## Exercise task
Convert the data lines starting at the one containing "You are a GUI" and ending at the one containing "click(x=138, y=403)" into a numbered list, skipping blank lines and leaving out the pictures.

>> START Excerpted records

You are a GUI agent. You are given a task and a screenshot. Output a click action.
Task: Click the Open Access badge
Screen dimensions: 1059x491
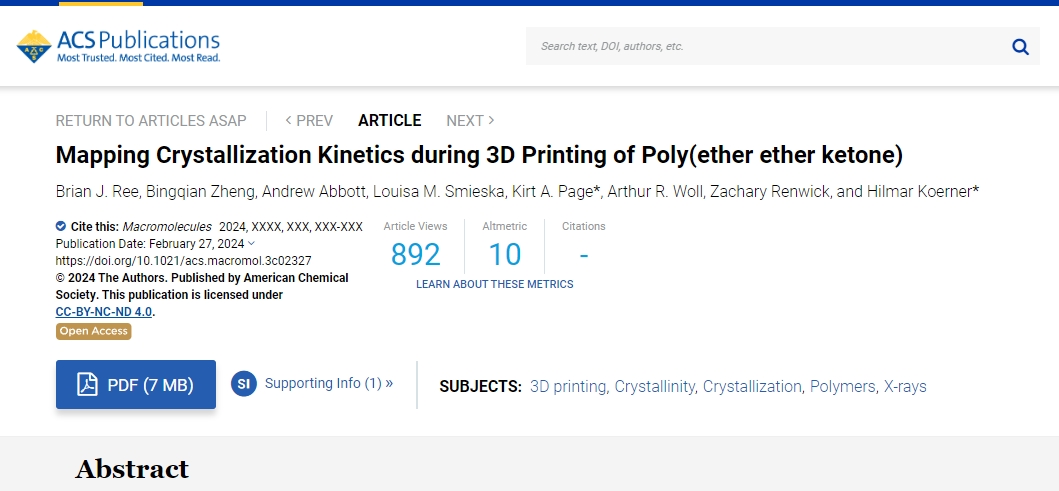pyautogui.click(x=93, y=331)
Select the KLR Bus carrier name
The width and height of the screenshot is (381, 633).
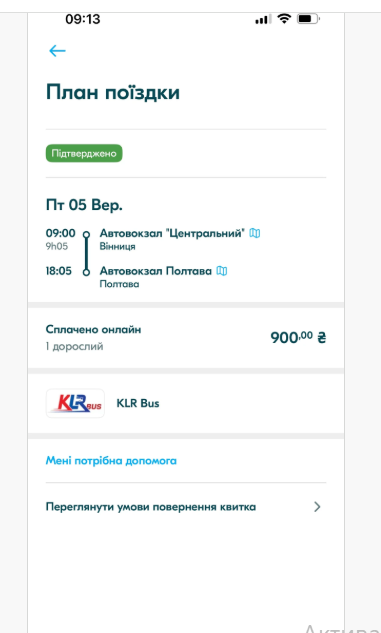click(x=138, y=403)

>> END Excerpted records
>> START Excerpted records

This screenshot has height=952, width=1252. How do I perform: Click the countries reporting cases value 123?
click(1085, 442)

>> END Excerpted records

## The output
1. You are a GUI agent. You are given a task and a screenshot. Output a click action.
2. Task: Click the Open Access badge
3. Screen dimensions: 1059x491
4. pyautogui.click(x=93, y=331)
5. Select the KLR Bus carrier name
6. The width and height of the screenshot is (381, 633).
7. click(x=138, y=403)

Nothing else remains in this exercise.